In the records that follow, show each line where the word "Markets" is present.

#### RECORDS FOR THE TASK ####

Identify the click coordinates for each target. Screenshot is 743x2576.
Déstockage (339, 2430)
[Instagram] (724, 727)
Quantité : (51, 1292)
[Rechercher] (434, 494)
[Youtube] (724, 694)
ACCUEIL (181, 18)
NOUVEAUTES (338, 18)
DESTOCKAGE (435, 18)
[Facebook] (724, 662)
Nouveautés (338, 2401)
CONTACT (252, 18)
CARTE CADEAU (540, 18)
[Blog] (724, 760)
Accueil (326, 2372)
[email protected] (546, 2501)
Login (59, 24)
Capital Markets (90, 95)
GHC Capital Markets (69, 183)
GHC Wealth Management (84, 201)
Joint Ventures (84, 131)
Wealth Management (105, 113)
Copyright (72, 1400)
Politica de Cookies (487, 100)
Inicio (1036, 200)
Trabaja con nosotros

####

• YOUR RESPONSE:
Capital Markets (90, 95)
GHC Capital Markets (69, 183)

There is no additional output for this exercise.